The Lib Dems are expected to win the Tiverton and Honiton by-election on June 23, overturning the current hefty 24,000 Tory majority. 

But there are still quite a lot of Conservatives in Devon. And the expectations game can kill you.

It has not been a good few weeks for Boris Johnson. And there are a lot of things going in the Lib Dems favour. 

Tiverton is in their former south west stronghold - although the party has never held this seat itself.

At the local elections in May, the Lib Dems seized control of neighbouring Somerset council. The party has climbed to 15 per cent in the national polls.

The prime minister was recently almost ousted by his own MPs, but his survival has allowed opposition parties to argue it is the entire Tory party that needs to be given a kicking.

And the by-election itself was triggered when the incumbent Tory MP, Neil Parish, resigned after being caught watching porn in the Commons.

“The tide,” Ed Davey says, “Is going out for the Tories.” But the Lib Dem leader, campaigning in the seat, is trying to stop everyone getting carried away. 

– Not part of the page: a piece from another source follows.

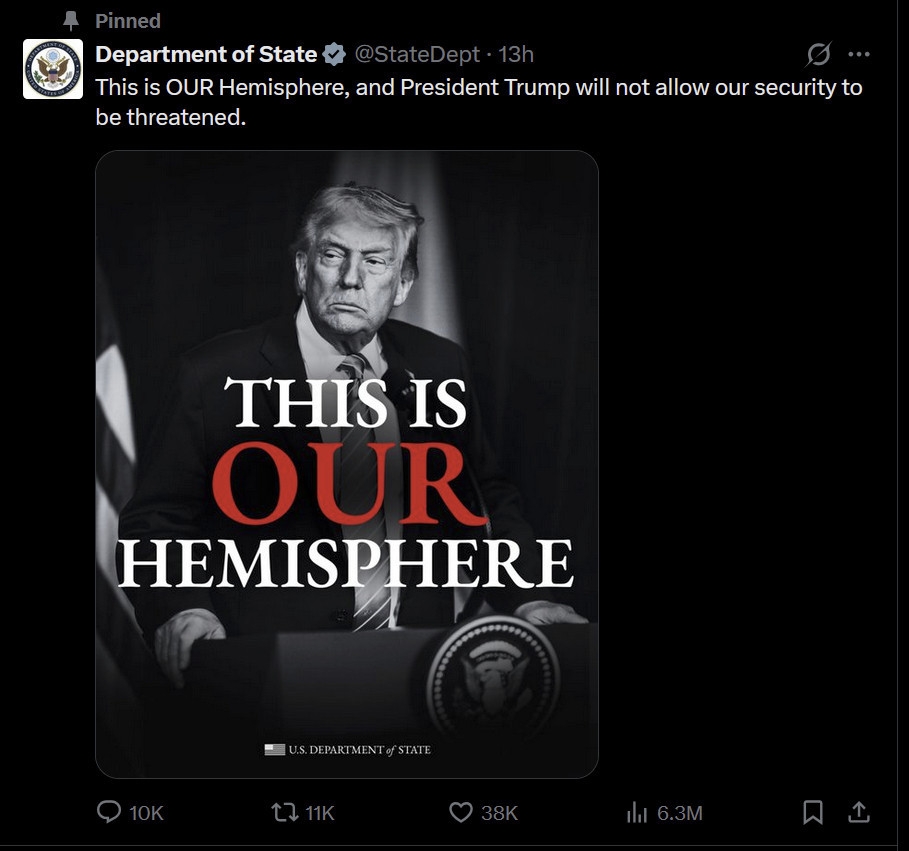This screenshot has height=851, width=909.
Task: Click the pushpin icon above the post
Action: click(x=70, y=20)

“The Tories are fighting far harder than they did in North Shropshire,” he says. “There is a battle on our hands. I think it could be really close.”

It is a delicate balancing act, of making a Lib Dem victory highly possible, to make it worthwhile voters turning out, but not so inevitable potential supporters do not think they need to.

The “bicep kissing strategy”, deployed in 2019, of over egging expectations, it is not.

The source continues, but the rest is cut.